Right, I don't see how an empty path would make sense.

> There are other similar trailing-slash matches in that function, but I'm
> not sure of all the cases in which they're used. I don't know if any of
> those would need similar treatment (sorry for being vague; I expect I'd
> need a few hours to dig into how the pathspec code actually works, and I
> don't have that today).

If it'd only take you a few hours, then you're a lot faster than me.
It took me a while to start wrapping my head around it.

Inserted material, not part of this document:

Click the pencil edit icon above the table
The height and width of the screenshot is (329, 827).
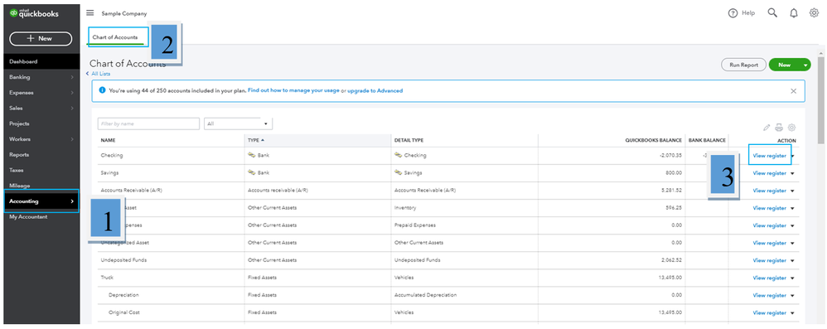(767, 128)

The other trailing-slash matches in the function are all correct,
according to the testsuite.  (I'm not sure I like the
DO_MATCH_DIRECTORY stuff, but it is encoded in tests and backward
compatibility is important.)  In particular, changing the earlier code
to have the same offset trick would make it claim that e.g. either
"a/b" or "a/b/" as names match unconditionally against "a/b/c" as a
pathspec.  We need it to be conditional: we only want that to be
considered a match when checking whether we want to recurse into the
directory for other matches, not when checking whether the directory
itself matches the pathspec.  Thus, it should be behind a separate
flag, in a subsequent check, which is what this series does (namely
with DO_MATCH_LEADING_PATHSPEC).

To be more precise, here is how a matrix of pathnames and pathspecs
would be treated by match_pathspec_item(), where I am abbreviating
names like MATCH_RECURSIVELY_LEADING_PATHSPEC to LEADING):

                               Pathspecs
                |    a/b    |    a/b/    |   a/b/c
          ------+-----------+------------+-----------
          a/b   |  EXACT    | RECURSIVE  |  LEADING[3]
  Names   a/b/  |  EXACT[1] |  EXACT     |  LEADING[2]
          a/b/c | RECURSIVE | RECURSIVE  |  EXACT

[1] Only if DO_MATCH_DIRECTORY is passed.  Otherwise,
    this is NOT a match at all.
[2] Only if DO_MATCH_LEADING_PATHSPEC is passed,
    after applying this series.  Otherwise, not a match
    at all.
[3] Without the fix in this thread that you highlighted,
    and assuming we apply patch 7, this would actually
    mistakenly return RECURSIVE.


Now for a separate question: How much of the above would you like
added to the commit message...or even as a comment in the code to make
it clearer to other folks trying to make sense of it?


Elijah